2.1.1 水提取液制备 按照处方比例称取秦七风湿方药材共400 g，置1000 mL烧杯中，加入一定量的水共煎煮3次，每次煎煮2 h，过滤，合并滤液，并将所得滤液浓缩至400 mL量瓶中定容，得到质量浓度为1 g·mL-1的生药，所得的药液置于高速离心机内，20 000 r·min-1离心15 min，弃去沉淀物，将上清液冷冻干燥为干粉，备用。

2.1.2 醇提取液制备 按照处方比例称取秦七风湿方药材共400 g，将药品进行粉碎，分置两个500 mL锥形瓶中，加入一定量的乙醇共超声3次，每次超声30 min，抽滤，对滤液进行旋蒸，直至成油状物，放置在阴凉处进行保存，备用。

2.2 HPLC测定各指标

2.2.1 HPLC测定竹节参皂苷IVa含量 色谱柱：Agilent TC-C18(250 mm×4.6 mm，5.0 μm)；检测波长：203 nm；流速：1.0 mL·min-1；流动相：乙腈-0.2%磷酸(35∶65)；柱温：25 ℃。理论塔板数按竹节参皂苷IVa峰计算应不低于3 000[14]271-272。

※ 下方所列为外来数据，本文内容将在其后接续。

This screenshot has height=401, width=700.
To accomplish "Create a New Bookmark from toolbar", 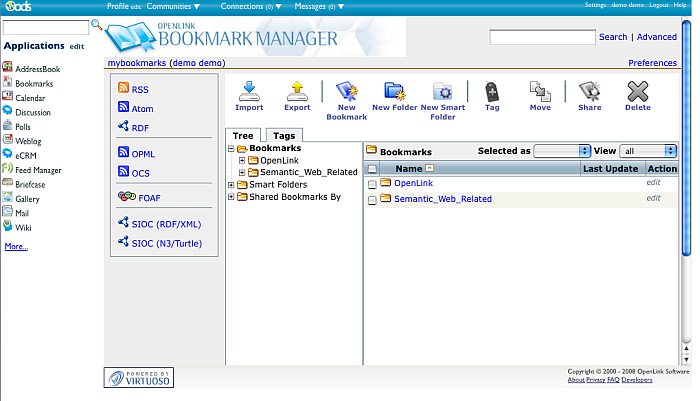I will [346, 91].
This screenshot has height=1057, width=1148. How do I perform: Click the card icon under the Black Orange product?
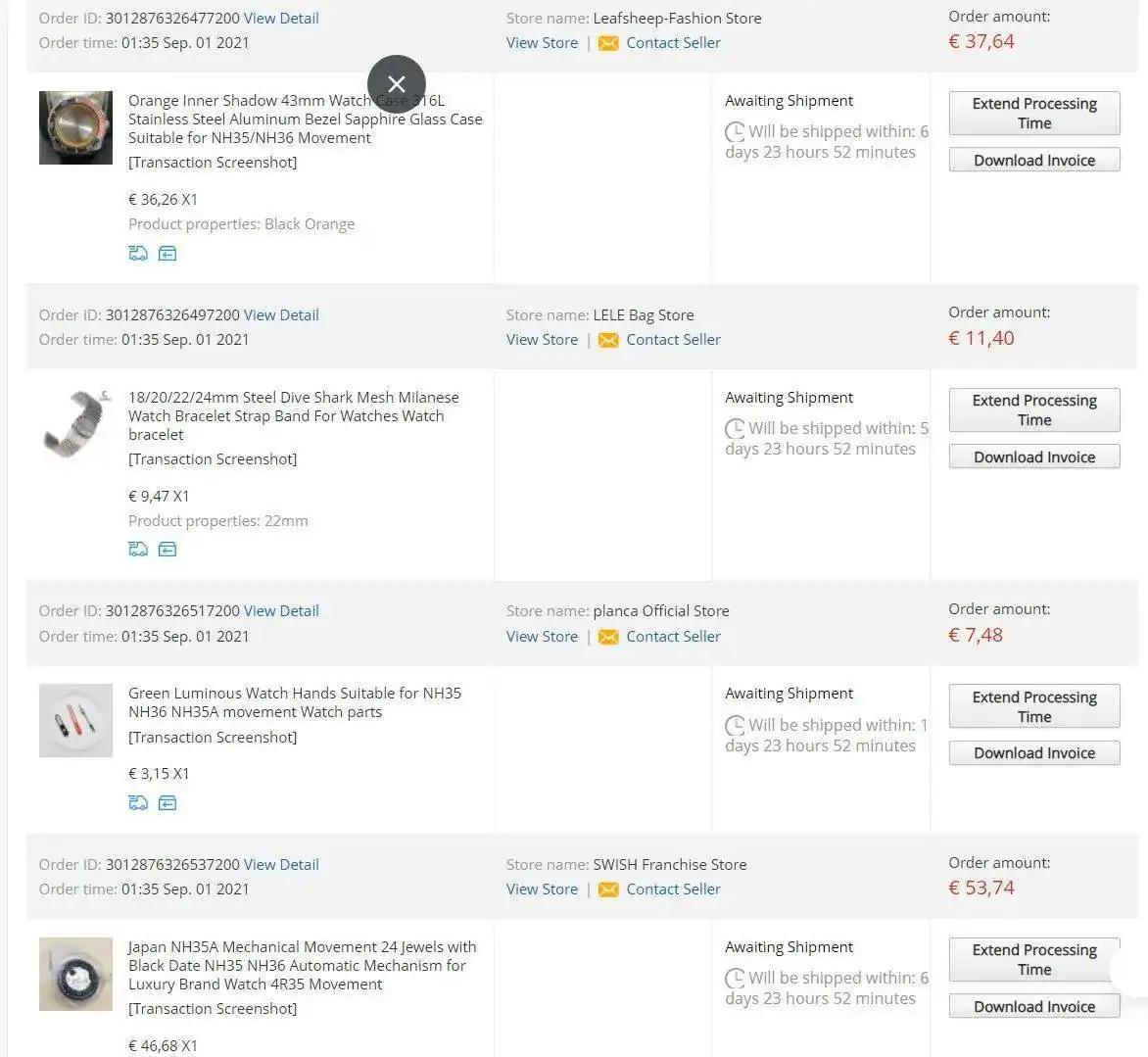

2.2.2 HPLC测定龙胆苦苷含量 色谱柱：Agilent TC-C18(250 mm×4.6 mm，5.0 μm)；检测波长：254 nm；流速：1.0 mL·min-1；流动相：乙腈-0.1%醋酸溶液(35∶65)；柱温：25 ℃。理论塔板数按龙胆苦苷峰计算应不低于3000[14]270-271。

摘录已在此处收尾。